Mayor Jim Watson, Councillor Mark Taylor, Chair of the Community and Protective Services Committee, and Councillor David Chernushenko cut the ribbon to officially open the Horticulture Building. They were joined by Vancouver-based artist Jill Anholt, who created Moving Surfaces, to illuminate the art installation.
“Both new features opened today are reflections of the approach we have taken in redeveloping Lansdowne,” said Mayor Watson. “The emphasis has been on merging new construction with Ottawa’s rich heritage and the striking setting at the edge of the historic Rideau Canal.”
The Horticulture Building was designed by local architects and built in 1914. It is important to Canadian architectural history as one of the only remaining examples of the prairie style in Canada. This style of architecture, developed by renowned architect, Frank Lloyd Wright, is exemplified by the building’s horizontal lines, hipped roof with broad overhanging eaves, and windows grouped in horizontal bands.
Restoration work has been completed and, together with the Aberdeen Pavilion, the buildings now create a heritage gateway that showcases both buildings as community spaces. In addition to housing privately organized community events, the Horticulture Building promises exciting additions to Ottawa’s recreation and cultural calendar.
“The City is working hard to develop engaging activities and events for this exceptional venue, as well as for the rest of Lansdowne Park for years to come,” said Councillor Taylor. “The inclusion of this historical space and of Moving Surfaces in the design of the park adds immensely to its reputation as a stimulating and attractive people-friendly place.”

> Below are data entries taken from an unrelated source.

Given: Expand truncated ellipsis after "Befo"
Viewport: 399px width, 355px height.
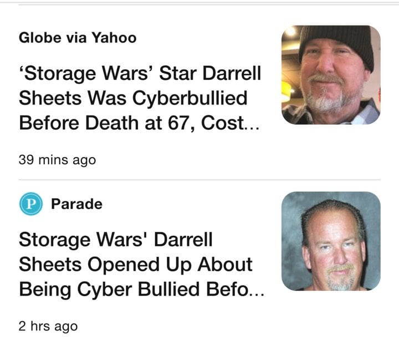Looking at the screenshot, I should coord(254,290).
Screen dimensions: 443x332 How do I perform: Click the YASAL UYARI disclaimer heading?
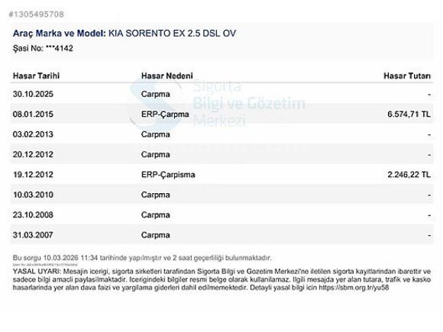pos(37,271)
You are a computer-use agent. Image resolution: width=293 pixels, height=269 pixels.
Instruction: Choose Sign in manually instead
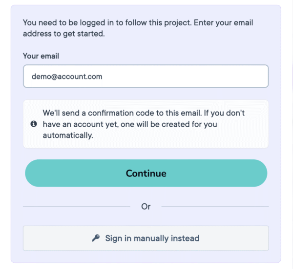[x=146, y=238]
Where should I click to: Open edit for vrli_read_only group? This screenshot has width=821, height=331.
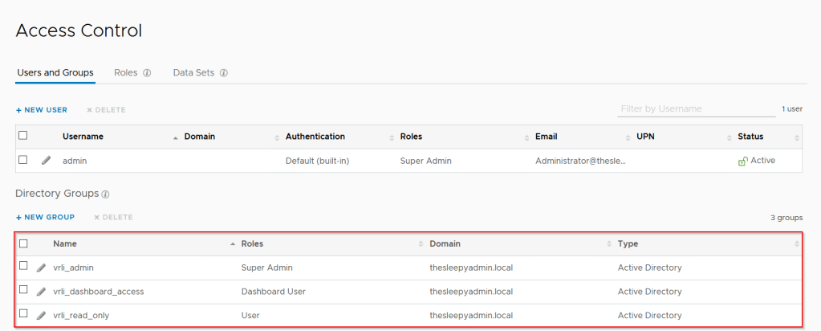pos(41,316)
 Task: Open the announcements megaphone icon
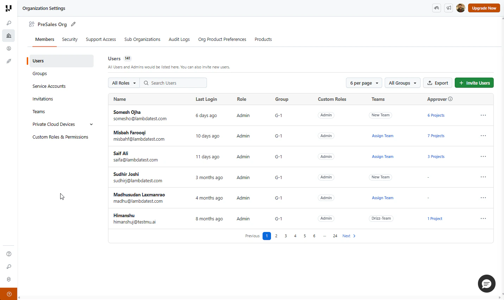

Ms. Anholt designed Moving Surfaces as a way to explore the relationship between Lansdowne, the Rideau Canal and the built and natural environment. The piece is composed of steel shapes, reminiscent of the flow of water, and covered in thousands of LED lights, that will emit a dynamic video evocative of the textures, patterns and reflections of water movement along the Rideau Canal.
The City’s Public Art staff will coordinate calls to artists to provide new and innovative content for display on the sculpture, keeping it vibrant and relevant for park visitors.
“Lansdowne Park is an open and diverse space that is already serving to connect residents of nearby neighbourhoods.” said Councillor Chernushenko. “As more of the park becomes available, like the features added today, it will only grow as a hub for the community.”
The Horticulture Building is now available for rental. Booking information is available at ottawa.ca. Regular operating hours will be established in the coming weeks.